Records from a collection
┄┄┄┄┄┄┄┄┄┄┄┄┄┄┄┄┄┄┄┄

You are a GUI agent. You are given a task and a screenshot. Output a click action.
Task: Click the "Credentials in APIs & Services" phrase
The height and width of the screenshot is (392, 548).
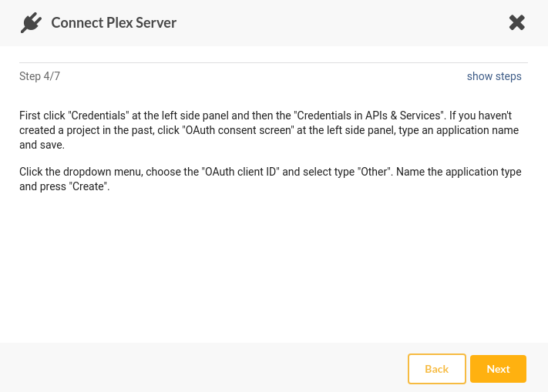[x=368, y=116]
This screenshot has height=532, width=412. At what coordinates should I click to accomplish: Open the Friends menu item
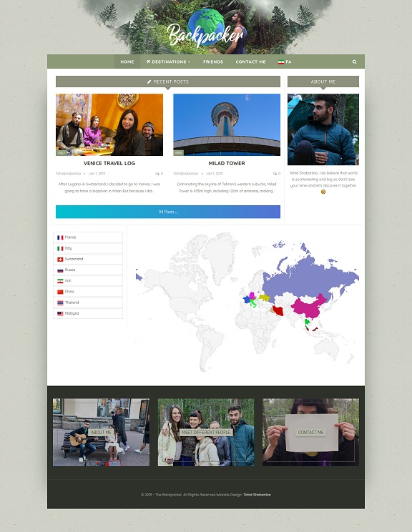pos(213,61)
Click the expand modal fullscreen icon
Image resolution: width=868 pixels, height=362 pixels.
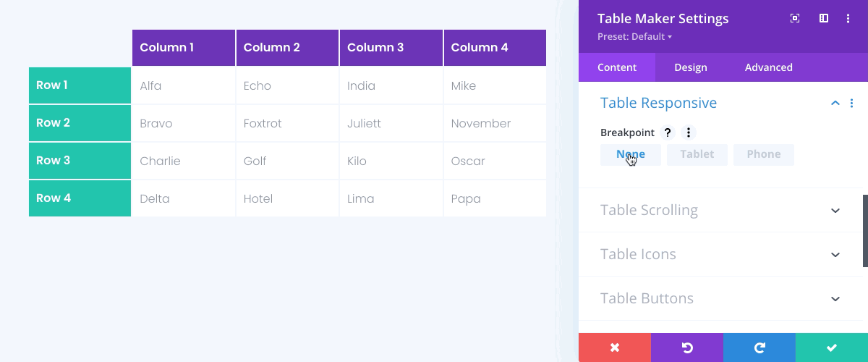tap(795, 19)
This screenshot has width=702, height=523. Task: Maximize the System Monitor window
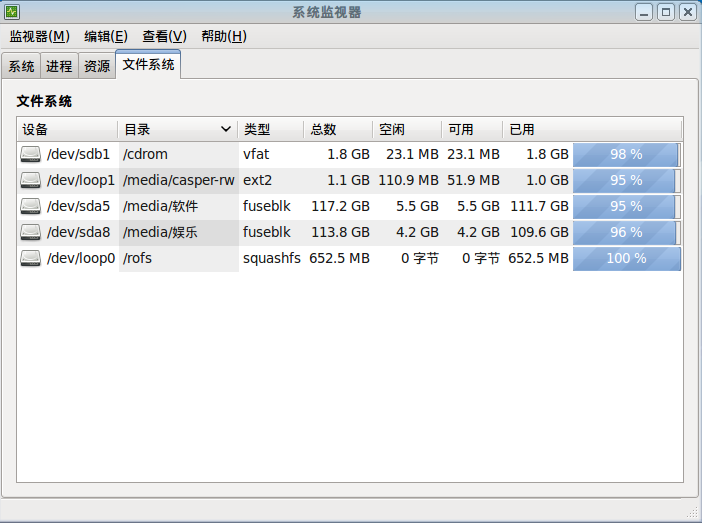[x=666, y=12]
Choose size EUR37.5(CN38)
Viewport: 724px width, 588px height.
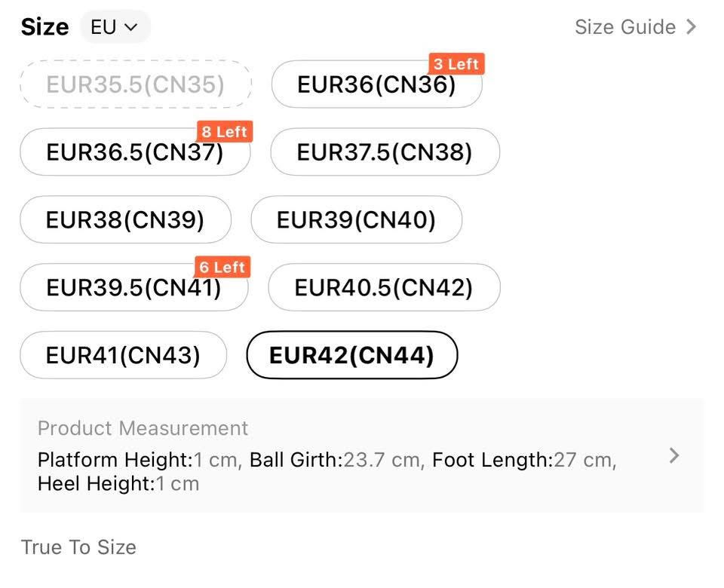385,152
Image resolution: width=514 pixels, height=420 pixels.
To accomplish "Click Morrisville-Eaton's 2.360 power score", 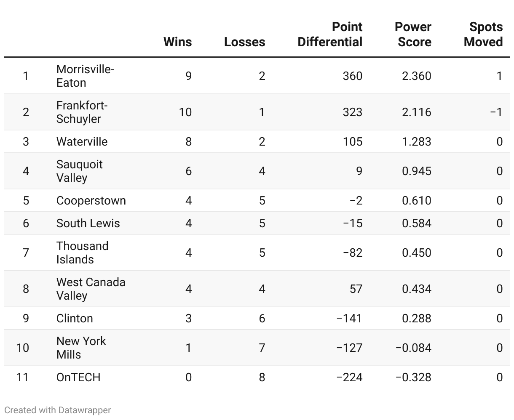I will tap(417, 76).
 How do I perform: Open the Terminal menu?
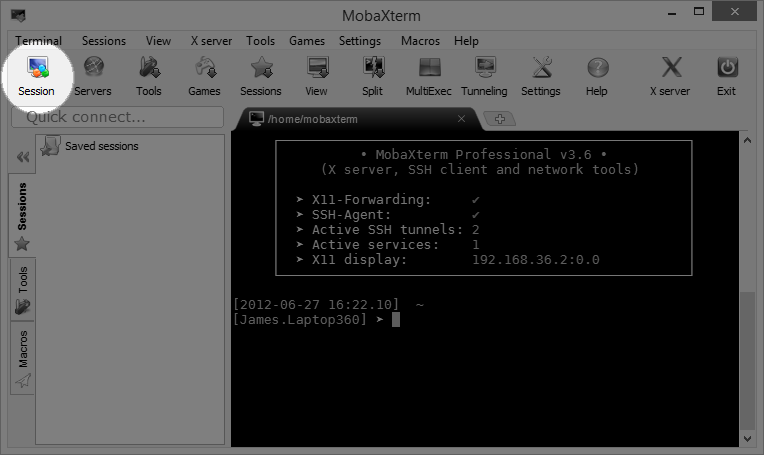pos(38,41)
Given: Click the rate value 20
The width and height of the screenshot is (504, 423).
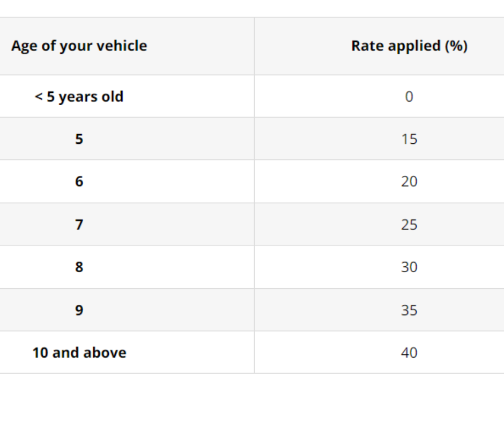Looking at the screenshot, I should pyautogui.click(x=409, y=181).
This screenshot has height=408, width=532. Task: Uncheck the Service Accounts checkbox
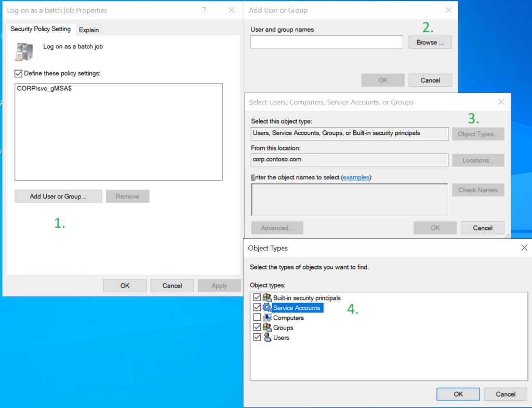257,308
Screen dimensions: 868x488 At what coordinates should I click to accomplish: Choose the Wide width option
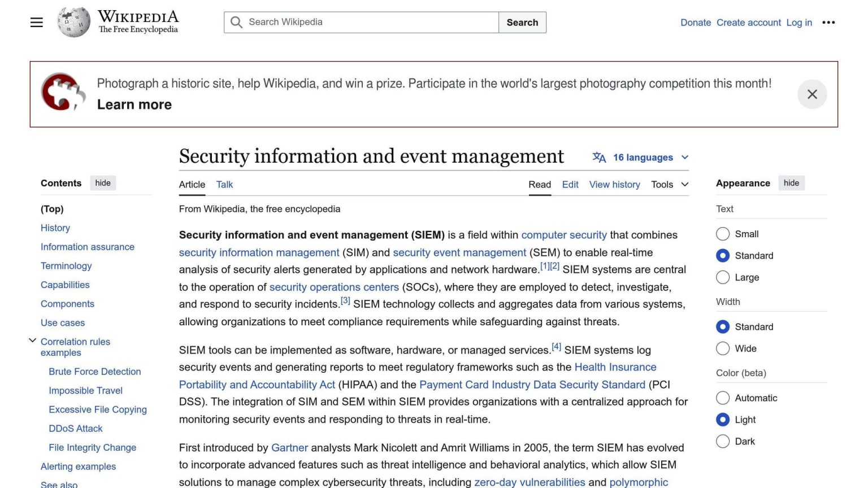(723, 348)
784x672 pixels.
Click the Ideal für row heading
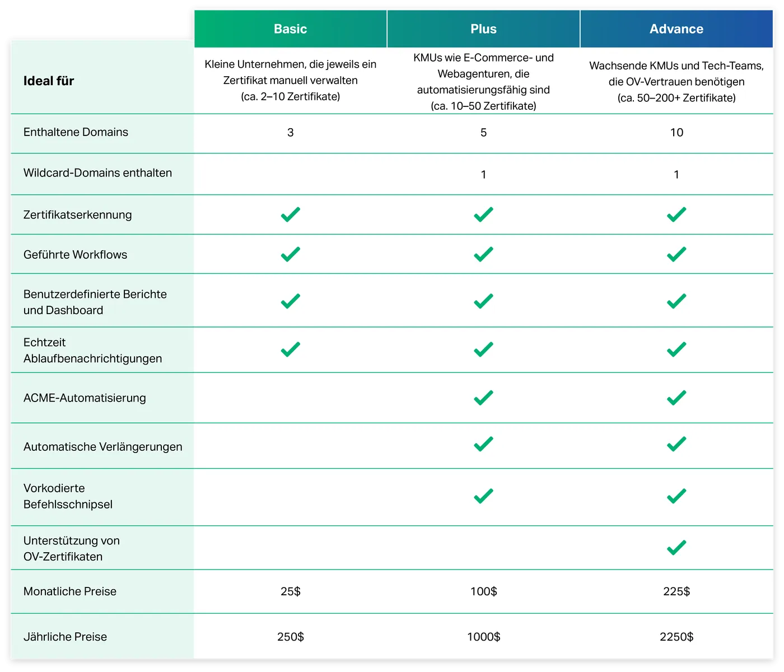(x=49, y=81)
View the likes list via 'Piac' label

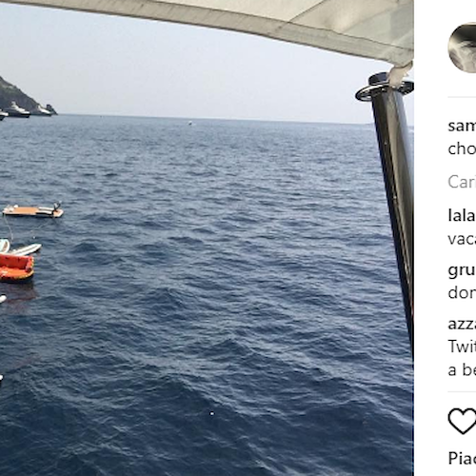tap(462, 458)
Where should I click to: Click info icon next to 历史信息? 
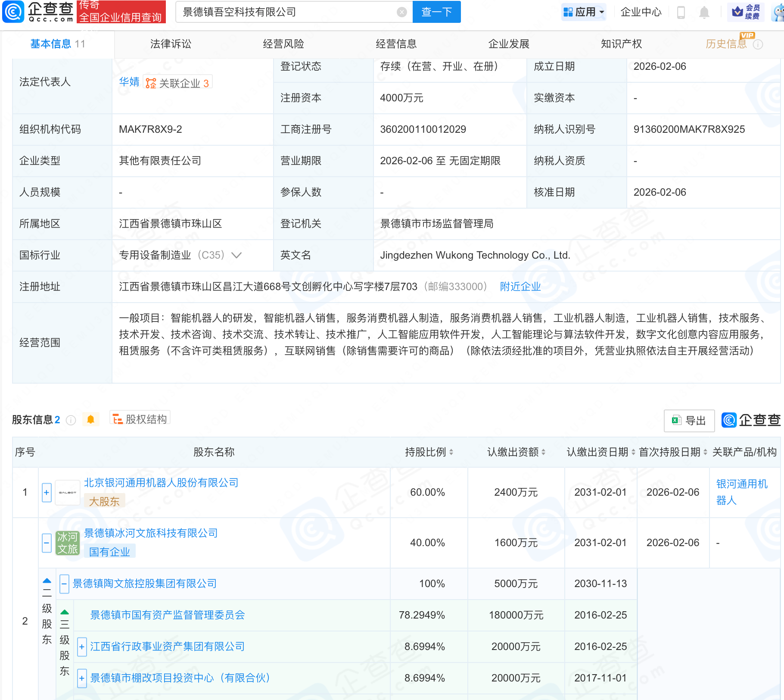758,44
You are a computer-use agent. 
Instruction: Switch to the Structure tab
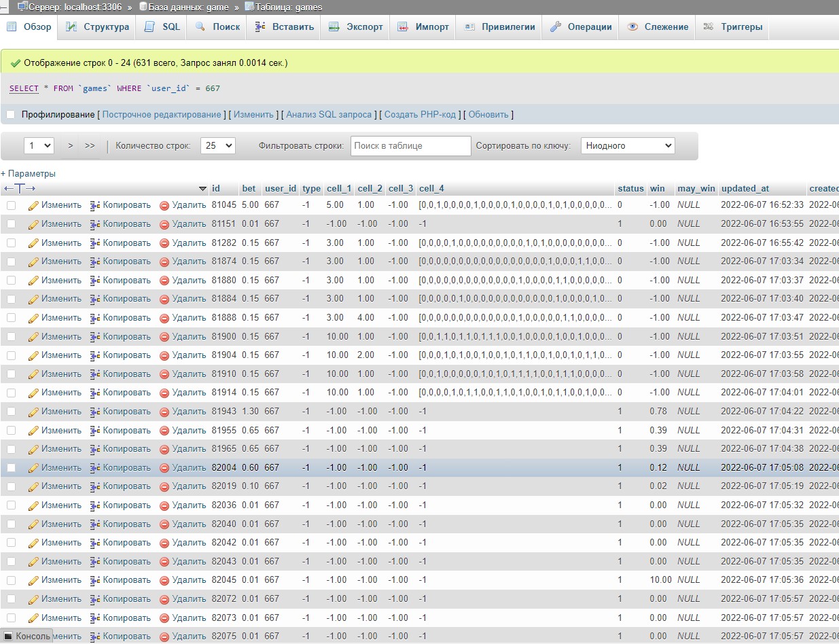[98, 27]
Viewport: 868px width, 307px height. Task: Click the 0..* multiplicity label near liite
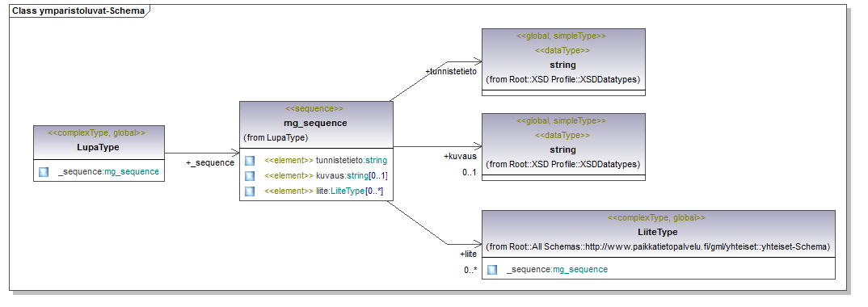point(470,271)
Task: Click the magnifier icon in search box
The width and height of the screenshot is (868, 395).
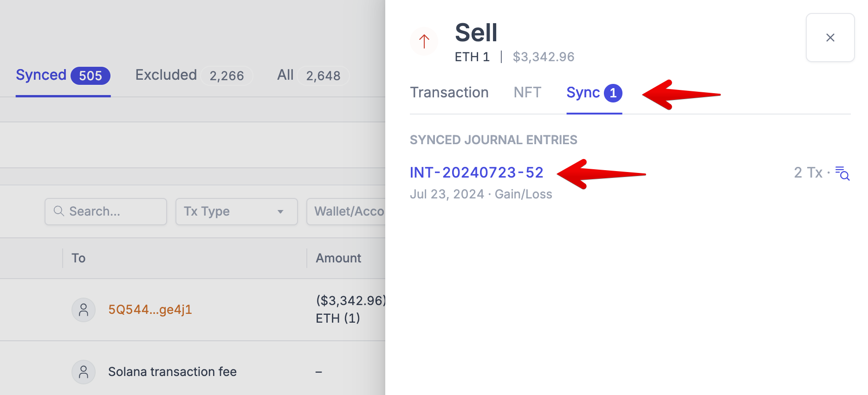Action: coord(59,211)
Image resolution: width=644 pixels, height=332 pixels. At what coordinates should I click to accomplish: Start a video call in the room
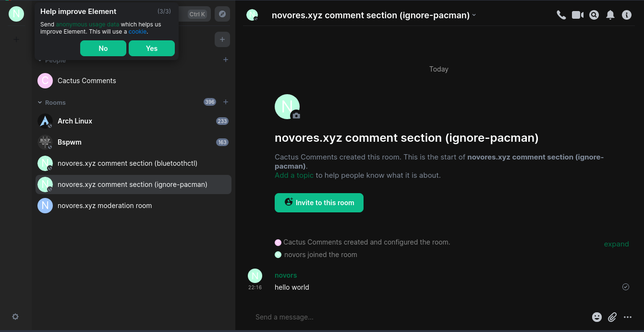click(x=578, y=15)
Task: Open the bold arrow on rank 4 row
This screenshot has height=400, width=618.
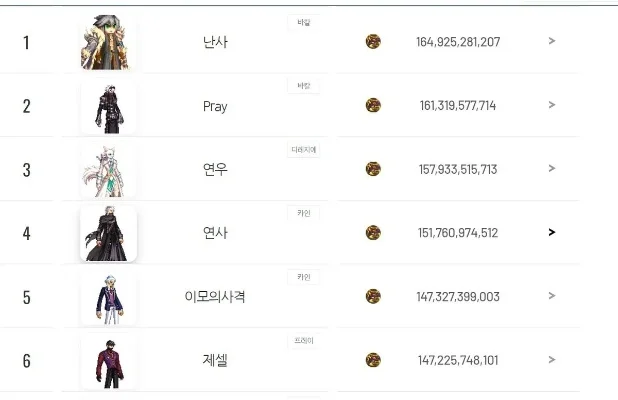Action: [552, 233]
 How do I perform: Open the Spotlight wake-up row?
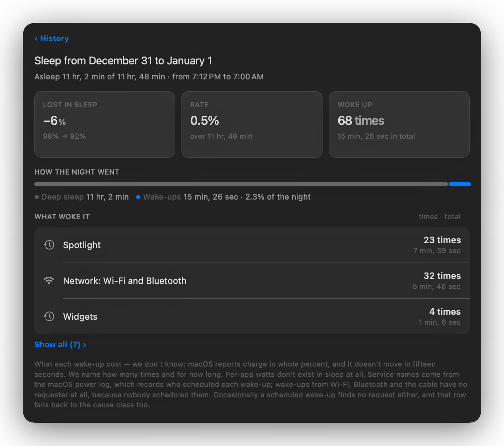pos(252,245)
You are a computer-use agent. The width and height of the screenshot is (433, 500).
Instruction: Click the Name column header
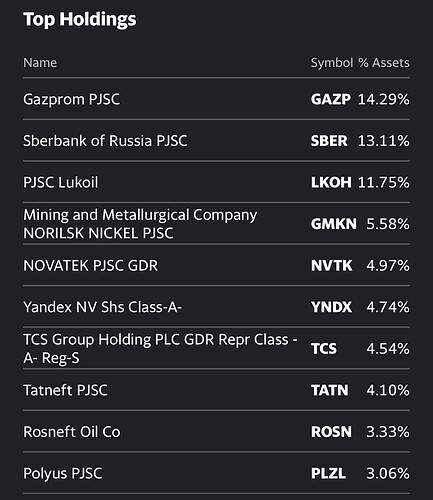click(40, 63)
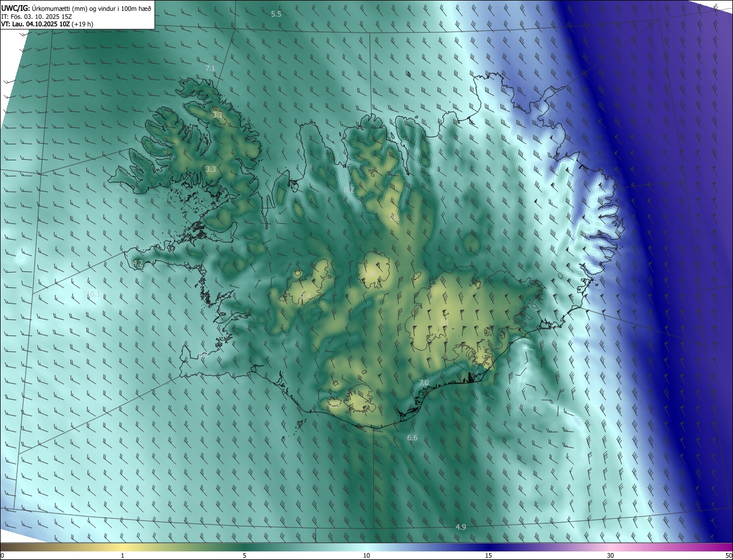
Task: Click the VT valid time line
Action: [x=47, y=24]
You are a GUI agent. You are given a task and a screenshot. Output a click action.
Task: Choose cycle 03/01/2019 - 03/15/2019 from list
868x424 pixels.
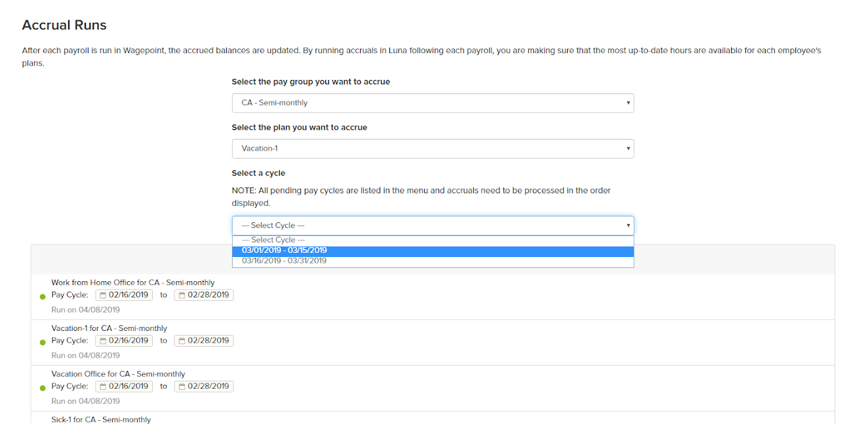tap(284, 250)
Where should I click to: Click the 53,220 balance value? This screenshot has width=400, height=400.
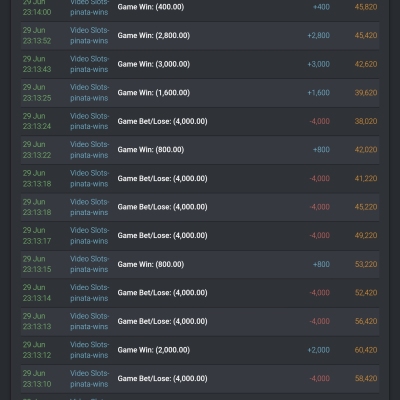click(x=366, y=264)
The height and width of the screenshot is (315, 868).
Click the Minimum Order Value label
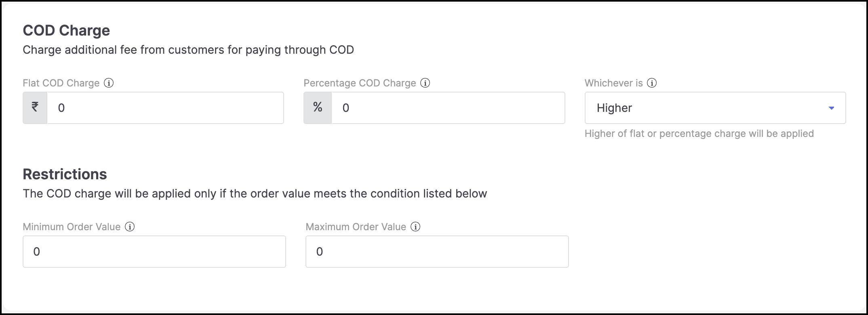pyautogui.click(x=72, y=227)
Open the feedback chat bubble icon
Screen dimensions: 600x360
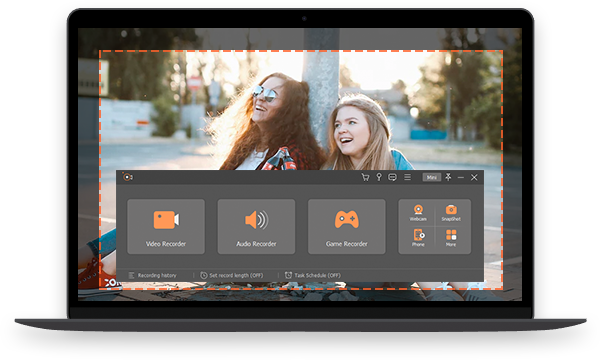392,177
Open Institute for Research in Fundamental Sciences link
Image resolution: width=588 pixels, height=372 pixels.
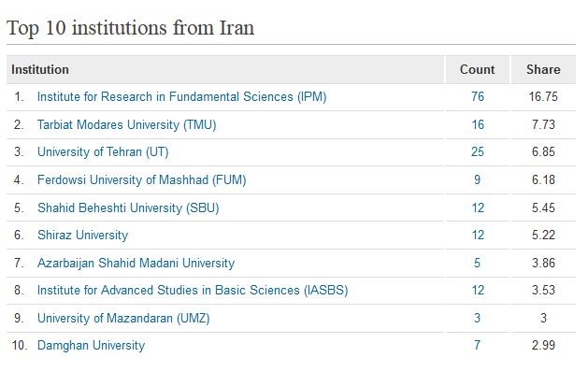tap(182, 97)
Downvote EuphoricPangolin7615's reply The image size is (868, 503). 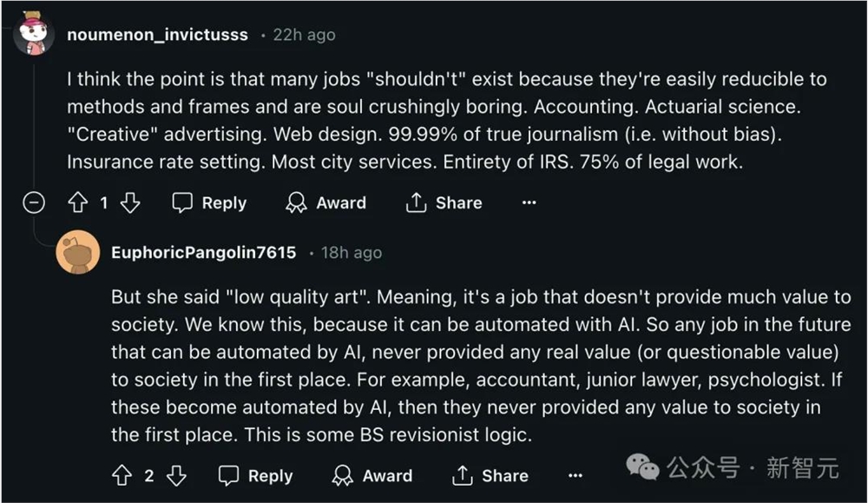click(176, 475)
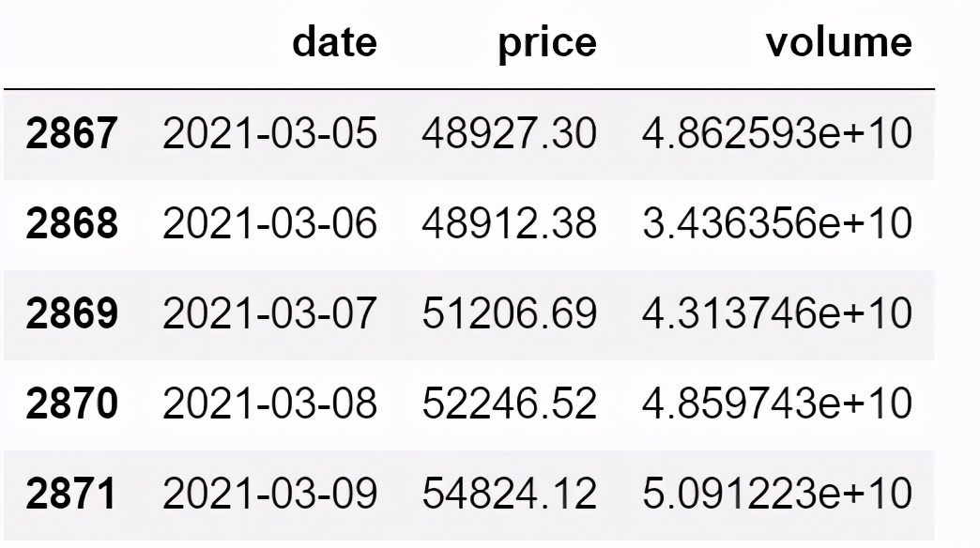Click the date cell 2021-03-06

(x=270, y=223)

┄┄┄┄┄┄┄┄┄┄┄┄┄┄┄┄┄┄┄┄

• What to do
For this exercise, transcribe exactly the part of the records above that opens with the line containing "Click the expand modal fullscreen icon" and closes with the one containing "Choose size EUR37.5(CN38)". Pictures are not part of the copy.

• Solution to the problem
Click the expand modal fullscreen icon
Image resolution: width=868 pixels, height=362 pixels.
tap(795, 19)
This screenshot has width=702, height=523. Task: Maximize the System Monitor window
[x=666, y=12]
Choose size EUR37.5(CN38)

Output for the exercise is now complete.